解擒、扣打、一発連環などの要素が複合的に入った戦略的な広がりのある面白い物です。
その面白さを楽しんでくれたので言いました。
「でも、これに集中しないでくださいね」
どれだけ面白くても、それはあくまで戦術の研究、識神の領域のことに過ぎません。
そこで満たされるのはエゴの悦びです。
それは私たちの本旨ではないのです。
我々が行っているのは、自然と自分との間のことであり、人と人の間の行為ではありません。
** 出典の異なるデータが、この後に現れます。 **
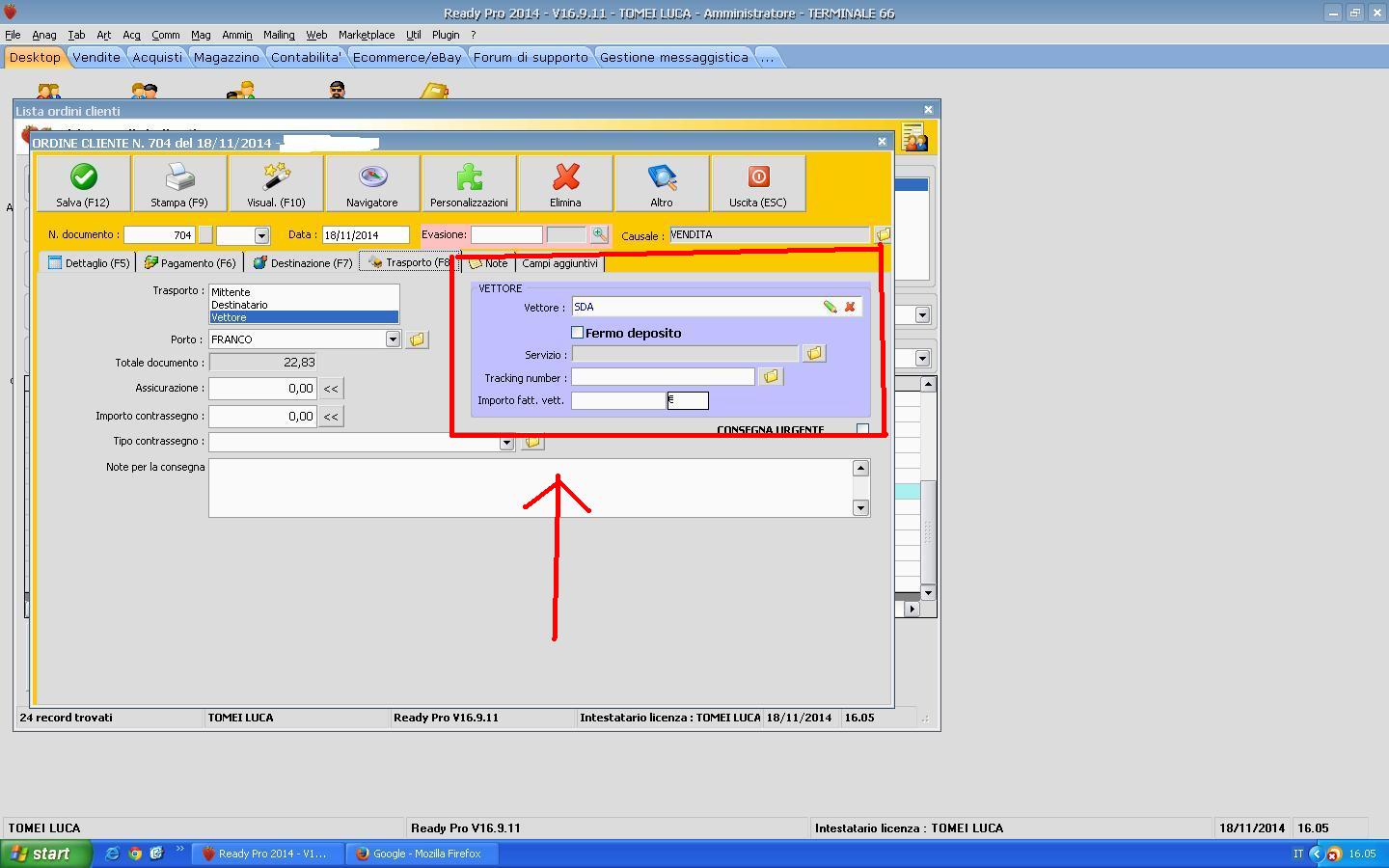Remove the SDA vettore with red X
This screenshot has height=868, width=1389.
850,307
タオでは全てにタオがあるといい、仏法では全ての中に仏があるといいます。
これは、他人に関しても同じです。
相手を個人として見るのではなく、外界の一部としてだけ観ます。
そこにいかなる私的な関係も結びません。
それによってのみ、感じられる真実があります。
おそらく。
タオイズムでは師弟関係を否定しています。師はたまたま伝を届けただけに過ぎず、そこに優劣は存在しないのです。
優劣も私的な関係も情緒ももたらさないので、怨も恩もありません。
回族拳法では、師に頭を下げると怒られます。
神以外、すべての人は平等であるという信念があるからです。
道教系、仏教系、回教系、どの武術も同じことを言っています。人間関係を見るのではなく、ただ真実だけを観察し、求めるのです。
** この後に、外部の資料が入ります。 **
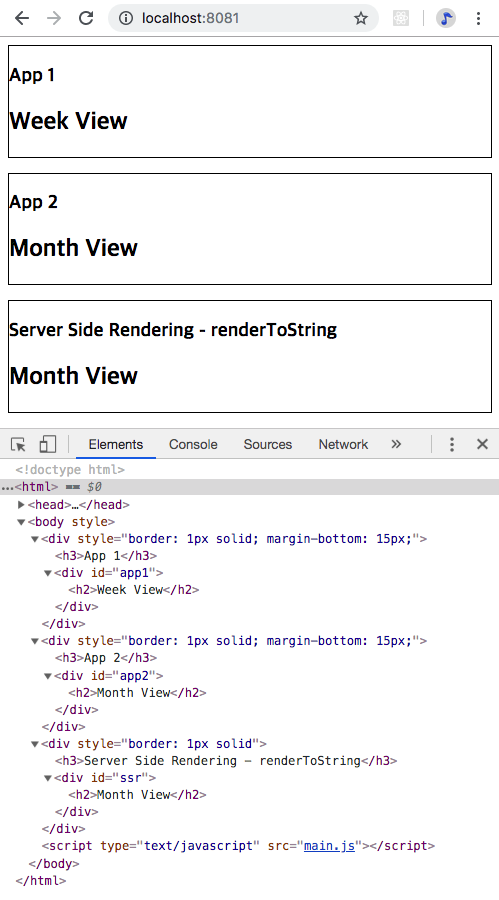Toggle the device toolbar mode

[47, 444]
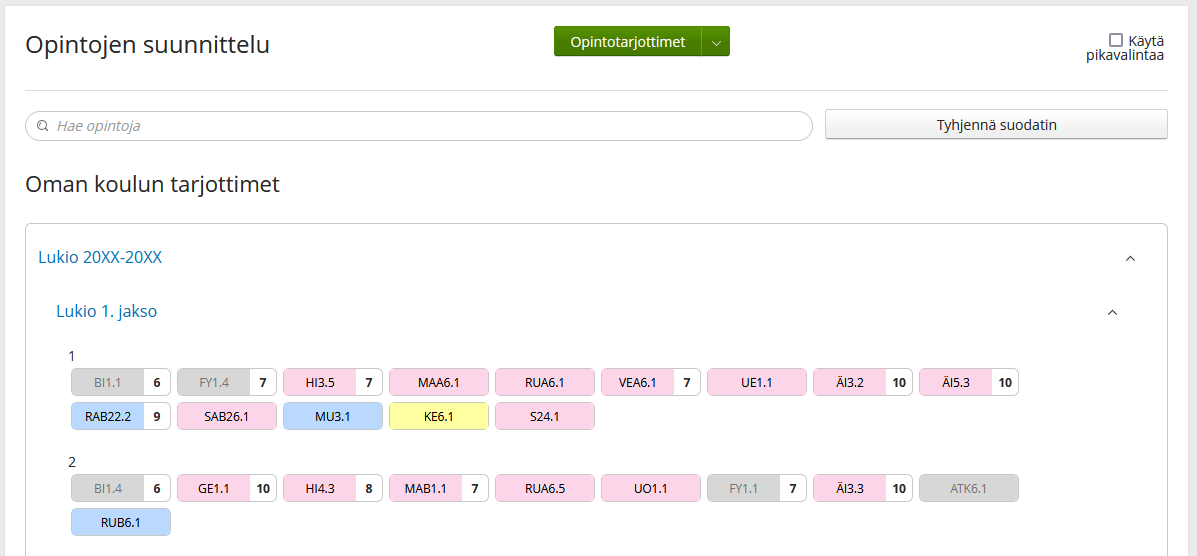The image size is (1197, 556).
Task: Open the Opintotarjottimet dropdown arrow
Action: (x=716, y=42)
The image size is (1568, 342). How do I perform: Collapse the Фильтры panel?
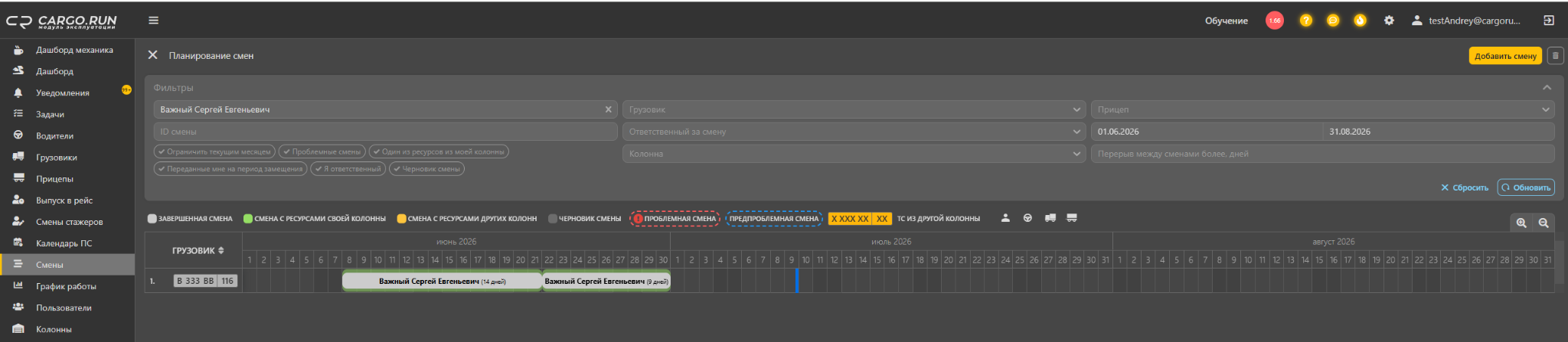(x=1547, y=88)
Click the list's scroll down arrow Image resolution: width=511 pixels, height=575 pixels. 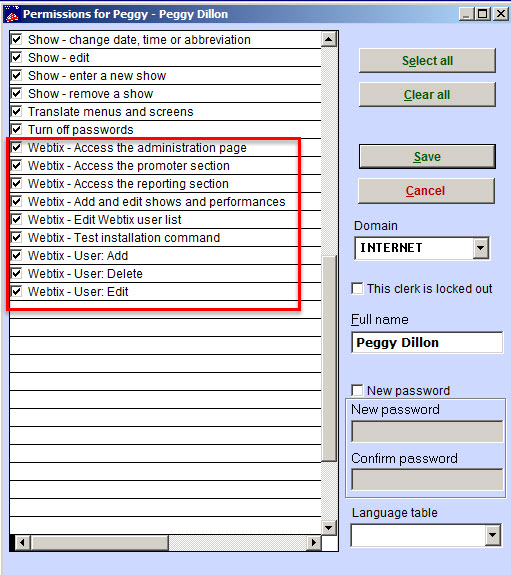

それぞれが相手の中に働いている世界の真理を感じるのみです。
怨も恩もないのですから彼我の優劣に囚われていてもしかたありません。そこにこだわる技撃はエゴの拡張に通じます。
中国思想では、古くから戦いで勝ちを得る方法は知られています。
「兵は詭道なり」孫子の教えです。要約すれば、戦の勝敗はだまし討ちである、ということでしょうか。
本物の武術家は、必ず暗器を学びます。一目で携帯を悟られない隠し武器です。私もいくつかやりました。実際の戦いの勝敗を問うならそれでよいのです。
しかし、それは決して中国武術の本道ではありません。
扱いづらい長い刀をわざわざ左右の手に一振りづつ以て振り回したり、3メートルもあるような大鎗を使った練習を肝要とします。
それが世界に働いているタオを感じさせるものだからです。
我々の学んでいる武術の本道は世界に働く力を感じ、それが自分の内側にも働いていることを感じていくうちに、自我は薄れてゆきます。
自分もまた世界の一部であるというを理解してゆくのです。
目先の勝敗に囚われていては、どんどん本分を見失い、やがて魔境に落ちます。
技撃への拘泥は魔境への入り口だと考えてよいでしょう。